Durante el período menstrual, el útero se contrae para ayudar a expulsar su revestimiento. Sustancias similares a las hormonas (prostaglandinas) asociadas al dolor y a la inflamación desencadenan las contracciones del músculo uterino. Los niveles más altos de prostaglandinas están asociados a calambres menstruales más intensos.

Las contracciones intensas pueden comprimir los vasos sanguíneos que alimentan el útero. El dolor resultante puede compararse con el dolor en el pecho que se produce cuando un bloqueo de vasos sanguíneos priva a partes del corazón de alimento y oxígeno.

Los calambres musculares también pueden ser provocados por:

  • Endometriosis.
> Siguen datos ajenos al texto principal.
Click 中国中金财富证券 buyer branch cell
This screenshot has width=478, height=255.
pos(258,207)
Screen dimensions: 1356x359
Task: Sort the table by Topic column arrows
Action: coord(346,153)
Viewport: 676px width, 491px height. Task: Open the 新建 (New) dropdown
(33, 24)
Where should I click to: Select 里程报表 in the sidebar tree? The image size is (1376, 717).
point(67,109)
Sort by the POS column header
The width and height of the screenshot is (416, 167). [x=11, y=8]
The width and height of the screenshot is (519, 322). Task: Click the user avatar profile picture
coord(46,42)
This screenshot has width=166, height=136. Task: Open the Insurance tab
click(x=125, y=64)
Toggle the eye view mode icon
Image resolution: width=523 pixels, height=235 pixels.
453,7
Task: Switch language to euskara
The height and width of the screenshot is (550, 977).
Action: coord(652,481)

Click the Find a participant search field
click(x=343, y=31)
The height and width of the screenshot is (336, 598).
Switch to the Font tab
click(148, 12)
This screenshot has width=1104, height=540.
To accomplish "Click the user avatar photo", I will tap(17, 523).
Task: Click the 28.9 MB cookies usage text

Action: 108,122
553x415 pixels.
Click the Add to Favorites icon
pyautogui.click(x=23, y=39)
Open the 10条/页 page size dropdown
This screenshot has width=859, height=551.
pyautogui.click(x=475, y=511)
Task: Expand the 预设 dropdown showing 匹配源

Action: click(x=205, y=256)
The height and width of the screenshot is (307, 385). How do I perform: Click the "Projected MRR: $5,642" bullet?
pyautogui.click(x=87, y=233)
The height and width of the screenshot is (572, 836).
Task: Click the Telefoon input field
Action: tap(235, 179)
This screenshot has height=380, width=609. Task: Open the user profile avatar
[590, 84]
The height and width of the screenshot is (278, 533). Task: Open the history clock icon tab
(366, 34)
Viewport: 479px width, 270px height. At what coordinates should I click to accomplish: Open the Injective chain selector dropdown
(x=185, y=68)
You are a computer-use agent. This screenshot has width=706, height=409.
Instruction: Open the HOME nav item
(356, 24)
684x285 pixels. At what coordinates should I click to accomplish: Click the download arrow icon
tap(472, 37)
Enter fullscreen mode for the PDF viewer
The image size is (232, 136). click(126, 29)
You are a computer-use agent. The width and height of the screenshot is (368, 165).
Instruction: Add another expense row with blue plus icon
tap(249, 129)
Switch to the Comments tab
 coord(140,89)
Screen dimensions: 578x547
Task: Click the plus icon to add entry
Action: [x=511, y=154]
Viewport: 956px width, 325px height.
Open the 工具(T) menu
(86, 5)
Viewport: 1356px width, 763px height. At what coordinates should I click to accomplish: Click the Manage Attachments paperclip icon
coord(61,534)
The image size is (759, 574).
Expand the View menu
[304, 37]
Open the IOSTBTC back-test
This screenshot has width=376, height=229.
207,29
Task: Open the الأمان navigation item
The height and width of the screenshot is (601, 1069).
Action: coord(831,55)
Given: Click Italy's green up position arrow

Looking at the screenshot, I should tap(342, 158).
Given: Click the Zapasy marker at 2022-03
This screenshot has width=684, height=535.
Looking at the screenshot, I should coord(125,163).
En esta afección dolorosa, el tejido que recubre el útero se implanta fuera del útero, más frecuentemente en las trompas de Falopio, los ovarios o el tejido que recubre la pelvis.
  • Fibromas uterinos. Estos tumores no cancerosos en la pared del útero pueden ser la causa del dolor.
  • Adenomiosis. En esta afección, el tejido que recubre el útero comienza a crecer en las paredes musculares del útero.
  • Enfermedad inflamatoria pélvica. Por lo general, ciertas bacterias de transmisión sexual causan esta infección de los órganos reproductivos femeninos.
  • Estenosis del cuello del útero. En algunas mujeres, la apertura del cuello uterino puede ser tan pequeña que impide el flujo menstrual, al provocar un aumento de presión doloroso dentro del útero.